İŞLER: CİNSİYET EŞİTSİLİĞİNİ ERKEN YAŞLARDAN BAŞLAYARAK ÇÖZECEĞİZ
Projenin temellerinin nasıl atıldığını, kapsamını ve hedeflerini anlatan İSTEK Ankara Okulları İlkokul Müdürü Eylem Erkan İşler şu ifadeleri kullandı:
“İskoçya’daki bir toplantıda, STEM alanında kız çocuklarının yer alması ve bu oranın artırılması üzerine yaptığımız konuşma sırasında, farkındalık çalışmalarına küçük yaşlardan başlamamız gerektiğini fark ettik. ‘Ağaç yaşken eğilir’ dedik ve sürecin küçük yaşlardan başlayarak yukarıya doğru çıkması gerektiği konusunda fikir birliğine vardık. Bu düşünceyle projeyi somut bir modele dönüştürmek için üniversitelerle iş birliği yapma kararı aldık. STEM alanındaki cinsiyet dengesizliğini çözmek için erken yaş gruplarından başlayarak toplumsal bir değişim yaratmayı hedefledik.”
“KÜRESEL BİR DÖNÜŞÜM’
Projenin temelinde öğretmenlerin kilit bir rol oynadığını vurgulayan Eylem Erkan İşler şu değerlendirmede bulundu:
“Üniversiteler, sürecin başlangıç noktası oldu. Öğretmen yetiştiren bölümlerin, aday öğretmenleri bu vizyonla yetiştirmesi, toplumsal cinsiyet eşitliğini eğitim yoluyla yaymak için çok önemli. Meslekte olan öğretmenlerin de bu sürece dahil edilmesi gerekiyor. STEM alanlarında görev yapan tüm öğretmenlerin bu vizyonla hareket etmesi şart. Bu nedenle çalıştayımıza hem öğretmen adaylarını hem de aktif olarak görev yapan K-12 öğretmenlerini davet ettik. Ayrıca, lise öğrencilerimizin de katılımıyla bir sinerji ortamı yaratmayı hedefledik. Bu sadece bir eğitim modeli değil; tüm toplumu kapsayacak bir dönüşümün başlangıcıdır. Bu çalıştayda geliştirdiğimiz fikirler, ders içerikleri ve gerçekleştirdiğimiz etkinlikler, sadece bu çalıştayla sınırlı kalmayacak. Bu içerikleri açık kaynak olarak yayınlayarak, STEM eğitiminde toplumsal cinsiyet eşitliğini desteklemek isteyen herkesin kullanımına sunacağız. Ayrıca çalıştay sonuçlarını eğitim konusundaki liderler ve politika yapıcılarla paylaşacağız. Bu proje, sadece ulusal değil, aynı zamanda uluslararası bir girişim. Akademik dünyaya da katkı sağlayacak olan bu çalıştay, sürdürülebilir bir STEM eğitimi modeli için önemli bir adım oldu.”

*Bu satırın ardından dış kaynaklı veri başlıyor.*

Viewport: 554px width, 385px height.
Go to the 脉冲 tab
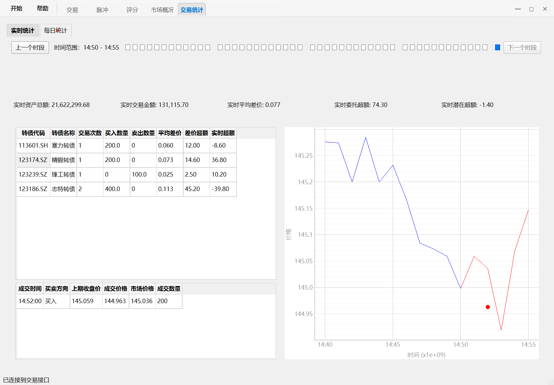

AYDIN: MESLEKLERİN CİNSİYETİ YOKTUR
Hedeflenen uzun vadeli dönüşüm üzerine açıklamalarda bulunan İSTEK Okulları Bilişim ve Teknoloji Koordinatörü Serkan Aydın ise sözlerine şöyle devam etti:
“Öğretmenler, yöneticiler ve üniversite öğrencilerimizle birlikte test yaptık. Bu testle mevcut durumumuzu değerlendirip gelecekte izlenecek yolu belirledik. Çalıştay sonrası her katılımcı, kendi alanında ve yaşamında bu projenin gereklerini hayata geçirmek için çalışacak. Yılsonunda, çalıştayın daha da geniş katılımlı ikinci oturumunu düzenleyeceğiz. Bu oturumda da, ilk test ile son test sonuçlarını karşılaştırarak başlangıç noktamızı, hedeflerimize ne ölçüde ulaştığımızı ve kat ettiğimiz mesafeyi somut göreceğiz. Projenin uzun vadeli etkisi, mesleklerin bir cinsiyeti olmadığını içselleştirmek ve bunu hayatın her alanına yansıtmak olacak. Bu farkındalığın, küçük bir kartopu misali büyüyerek toplumsal bir dönüşüm yaratmasını hedefliyoruz.”
ÇETİN: YENİLİKÇİ EĞİTİM MATERYALLERİNİN OLUŞTURULMASININ ÖNÜNÜ AÇIYORUZ
Yenilikçi adımlar attıklarını ifade eden İSTEK Okulları Lise Bilişim Teknolojileri Koordinatörü Barış Çetin, proje kapsamındaki çalışmaların küresel bir perspektif taşıdığını belirterek şu ifadeleri kullandı:
“Bu proje, STEM alanlarında kadınların topluma daha aktif katılımını artırmayı amaçlıyor. Öncelikli hedefimiz, K-12 sınıflarındaki öğretmenlerin ve liderlerin bakış açısını şekillendirmek. Ayrıca, cinsiyet ayrımı gözetmeyen ve yenilikçi eğitim materyallerinin oluşturulmasının önünü açacağız. Öğretmenlerimiz ve öğretmen adaylarımızla kapsayıcı materyallerin oluşturulması için yoğun çalışmalar yapıyoruz. Küresel bir perspektifle eğitim materyalleri ve STEM yatırımları oluşturmayı amaçlıyoruz. Bu süreç, yalnızca yerel değil, aynı zamanda küresel bir iş birliğinin ürünüdür.”